La Place de l'Étoile is the first novel of the French writer Patrick Modiano. It was published by Gallimard in 1968 and won the Roger Nimier Prize and Fénéon Prize.[1]
The novel, which draws on elements of autobiography, recounts the story of Raphael Schlemilovitch, a French Jew born just after the war, who is haunted by the war and by thoughts of persecution. The hero, who is also the narrator, tells the story in a hallucinatory manner, mixing reality and fictitious personal inventions.
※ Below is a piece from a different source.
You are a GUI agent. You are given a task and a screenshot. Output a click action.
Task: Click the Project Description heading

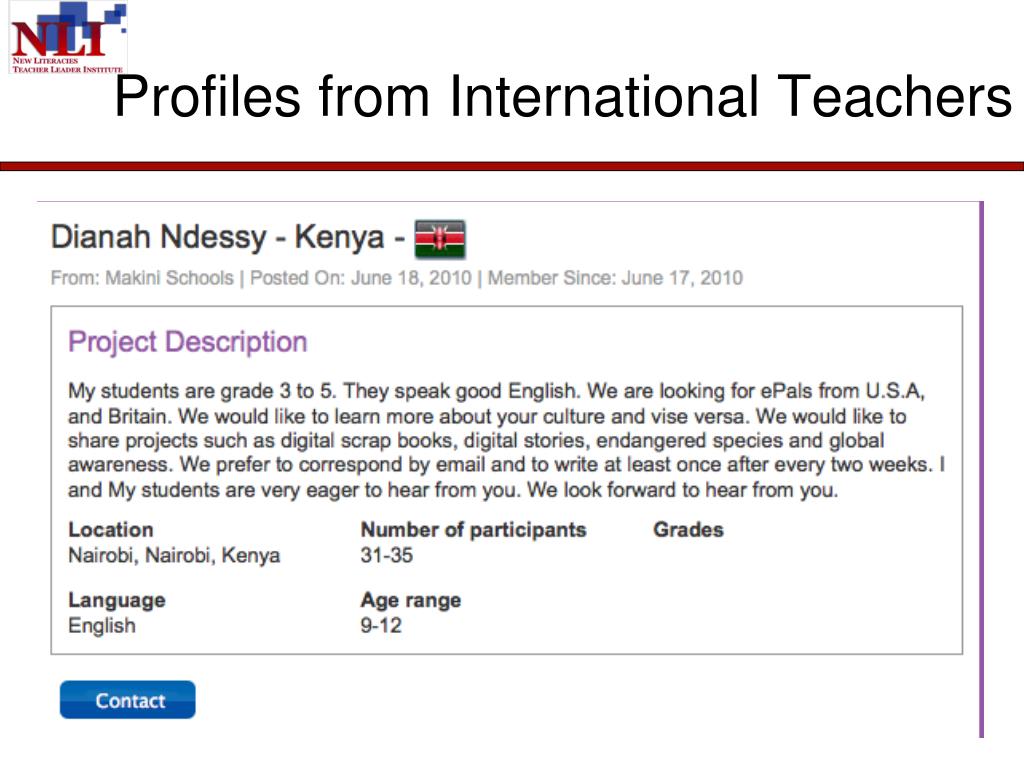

He first presents himself as an antisemitic Jew belonging to the French Gestapo living in Geneva who becomes friends with Des Essarts, a French aristocrat, and Maurice Sachs, who has miraculously reappeared (Maurice Sachs was a real person, but deceased by the time of the narration). After their abrupt disappearance, he reconnects with his father, a Jewish industrialist living in New York, and gives him his entire fortune which he had previously inherited from an uncle from Venezuela. He then enrolls in an academic preparatory school (a "khâgne") in Bordeaux, where he is influenced by M. Debigorre, professor of literature, former Pétainist, who is harassed by his students, and whom the narrator successfully defends against them. He then meets Levy-Vendome, a Jewish aristocrat who is in the business of sex slave trafficking and with whom he signs on as an associate in order to kidnap young women according to specifications. By virtue of his athletic good looks, his stature and his physical strength, he is able to seduce and capture and deliver to employer several women from the French provinces, first in Savoy and then in Normandy. He then flees to Vienna, where he becomes a pimp, believing himself to be the "official Jew" of the third Reich, friend of Heydrich, the official pimp of the SS and lover of Eva Braun. We next see him in Israel in a reeducation camp that very much resembles a concentration camp where the Israeli army "reforms" European Jews into good Israelis, freed from their obsessions over Jewish misfortune, Jewish thought and Jewish intelligence. But all this appears to be simply an illusion because after a final scene where all the characters reappear, we find Schlemilovitch on a couch in Vienna in the process of being psychoanalyzed by a doctor whom he takes to be doctor Freud.
The title is a play on words, reflecting both the star that Jews were forced to wear under Nazi rule (French l’étoile jaune) and Place de l'Étoile, the traffic circle around the Arc de Triomphe in Paris.[2]